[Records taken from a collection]
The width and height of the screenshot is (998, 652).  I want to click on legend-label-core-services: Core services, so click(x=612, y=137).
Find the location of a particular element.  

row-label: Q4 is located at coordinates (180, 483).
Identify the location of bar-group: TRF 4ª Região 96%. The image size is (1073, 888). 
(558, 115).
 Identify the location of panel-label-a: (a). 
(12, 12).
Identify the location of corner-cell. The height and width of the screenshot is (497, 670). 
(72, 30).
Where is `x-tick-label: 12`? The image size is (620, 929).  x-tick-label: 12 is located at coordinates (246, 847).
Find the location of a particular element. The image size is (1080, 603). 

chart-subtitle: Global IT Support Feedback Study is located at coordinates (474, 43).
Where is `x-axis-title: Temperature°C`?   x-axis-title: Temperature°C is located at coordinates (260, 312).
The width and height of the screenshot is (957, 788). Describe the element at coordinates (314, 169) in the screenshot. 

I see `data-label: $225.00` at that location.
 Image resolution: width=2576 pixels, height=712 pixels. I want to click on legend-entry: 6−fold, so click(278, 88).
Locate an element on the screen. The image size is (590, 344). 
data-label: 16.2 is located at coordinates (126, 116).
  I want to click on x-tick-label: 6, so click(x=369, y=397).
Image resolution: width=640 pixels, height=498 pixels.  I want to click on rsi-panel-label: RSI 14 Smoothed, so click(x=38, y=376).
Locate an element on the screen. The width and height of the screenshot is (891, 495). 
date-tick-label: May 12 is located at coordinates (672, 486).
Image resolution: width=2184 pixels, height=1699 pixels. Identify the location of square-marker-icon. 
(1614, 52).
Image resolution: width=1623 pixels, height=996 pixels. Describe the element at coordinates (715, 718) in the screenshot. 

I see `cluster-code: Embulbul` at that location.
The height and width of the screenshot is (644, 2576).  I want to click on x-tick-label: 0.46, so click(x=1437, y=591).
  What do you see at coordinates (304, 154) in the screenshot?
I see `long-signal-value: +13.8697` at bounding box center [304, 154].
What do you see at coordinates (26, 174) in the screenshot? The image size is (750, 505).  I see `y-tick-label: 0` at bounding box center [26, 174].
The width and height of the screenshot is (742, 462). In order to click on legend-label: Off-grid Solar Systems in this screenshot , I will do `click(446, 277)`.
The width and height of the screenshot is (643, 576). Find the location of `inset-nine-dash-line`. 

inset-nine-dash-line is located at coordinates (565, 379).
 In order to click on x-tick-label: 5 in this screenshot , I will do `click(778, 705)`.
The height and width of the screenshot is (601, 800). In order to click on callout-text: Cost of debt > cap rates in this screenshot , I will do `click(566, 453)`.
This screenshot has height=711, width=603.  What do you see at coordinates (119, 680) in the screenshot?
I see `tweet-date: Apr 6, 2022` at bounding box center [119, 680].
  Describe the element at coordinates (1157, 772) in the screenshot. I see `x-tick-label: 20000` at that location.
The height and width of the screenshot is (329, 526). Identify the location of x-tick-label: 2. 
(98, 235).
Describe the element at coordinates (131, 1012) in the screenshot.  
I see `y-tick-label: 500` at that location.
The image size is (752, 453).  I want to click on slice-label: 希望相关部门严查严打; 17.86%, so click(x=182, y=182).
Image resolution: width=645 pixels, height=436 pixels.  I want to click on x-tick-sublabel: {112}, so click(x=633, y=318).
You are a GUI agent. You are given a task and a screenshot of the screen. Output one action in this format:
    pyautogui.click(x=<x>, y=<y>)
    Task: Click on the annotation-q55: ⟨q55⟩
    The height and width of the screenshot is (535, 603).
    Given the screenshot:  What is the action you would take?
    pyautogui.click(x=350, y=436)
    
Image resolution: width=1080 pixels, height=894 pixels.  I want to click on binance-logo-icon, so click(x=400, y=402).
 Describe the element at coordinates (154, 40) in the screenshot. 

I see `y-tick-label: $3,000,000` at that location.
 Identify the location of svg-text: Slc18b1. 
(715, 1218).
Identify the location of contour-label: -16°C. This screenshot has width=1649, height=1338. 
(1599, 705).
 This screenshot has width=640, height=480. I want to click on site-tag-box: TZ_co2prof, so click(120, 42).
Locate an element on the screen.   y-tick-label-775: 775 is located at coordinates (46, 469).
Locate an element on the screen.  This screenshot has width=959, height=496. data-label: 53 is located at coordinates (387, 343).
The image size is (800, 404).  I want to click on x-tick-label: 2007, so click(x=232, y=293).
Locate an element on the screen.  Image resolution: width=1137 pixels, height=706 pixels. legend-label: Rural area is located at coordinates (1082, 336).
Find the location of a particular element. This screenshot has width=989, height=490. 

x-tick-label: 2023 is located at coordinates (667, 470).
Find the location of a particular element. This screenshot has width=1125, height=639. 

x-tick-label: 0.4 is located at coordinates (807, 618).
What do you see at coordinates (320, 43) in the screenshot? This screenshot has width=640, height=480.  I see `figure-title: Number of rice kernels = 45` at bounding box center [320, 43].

=== TASK REQUIREMENTS ===
Output the records from the beginning up to and including the line that contains "Image resolution: width=2576", reproducing each line without any change.

=== TASK SOLUTION ===
The width and height of the screenshot is (998, 652).  I want to click on legend-label-core-services: Core services, so click(x=612, y=137).
Find the location of a particular element.  

row-label: Q4 is located at coordinates (180, 483).
Identify the location of bar-group: TRF 4ª Região 96%. The image size is (1073, 888). 
(558, 115).
 Identify the location of panel-label-a: (a). 
(12, 12).
Identify the location of corner-cell. The height and width of the screenshot is (497, 670). 
(72, 30).
Where is `x-tick-label: 12`? The image size is (620, 929).  x-tick-label: 12 is located at coordinates (246, 847).
Find the location of a particular element. The image size is (1080, 603). 

chart-subtitle: Global IT Support Feedback Study is located at coordinates (474, 43).
Where is `x-axis-title: Temperature°C`?   x-axis-title: Temperature°C is located at coordinates (260, 312).
The width and height of the screenshot is (957, 788). Describe the element at coordinates (314, 169) in the screenshot. 

I see `data-label: $225.00` at that location.
 Image resolution: width=2576 pixels, height=712 pixels. I want to click on legend-entry: 6−fold, so click(278, 88).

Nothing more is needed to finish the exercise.